Figure 3: Occluded vertices behind a chain fence. Note that both cars are visible, and thus have a bounding box drawn around them. Occluded and visible vertices are drawn with red and green, respectively.

3 Generated Dataset

Using CADET we generate the CADET dataset, consisting of 10 000 samples. In total, there are 13989 cars and 4895 pedestrians in the dataset, averaging about 1.9 labeled objects per image. The dataset contains 2D and 3D bounding box annotations of the classes Car and Pedestrian, and contains both LIDAR and camera sensor data, as well as ground plane estimation and generation of sensor calibration matrices.
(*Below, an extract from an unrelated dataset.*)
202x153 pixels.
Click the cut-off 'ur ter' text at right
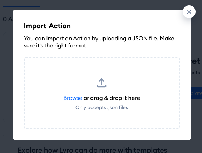point(197,73)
The environment is generated from two maps, namely Town01 and Town02 in the CARLA simulator, which are both suburban environments. The distribution of objects in each image is shown in Figure 8. In comparison with the KITTI dataset, the CADET dataset has less cars and pedestrians per image, which is mostly due to city-environment of KITTI, where cars are frequently parked at the side of the road and pedestrians are present in a higher degree. The orientation of each labeled object is shown in Figure 9. We observe that the distribution of orientation have a sharp multimodal distribution with three peaks, namely for objects seen from the front, behind or sideways. Note that the pedestrians in the dataset generally have a smaller bounding box than cars, shown in Figure 7, making them harder to detect.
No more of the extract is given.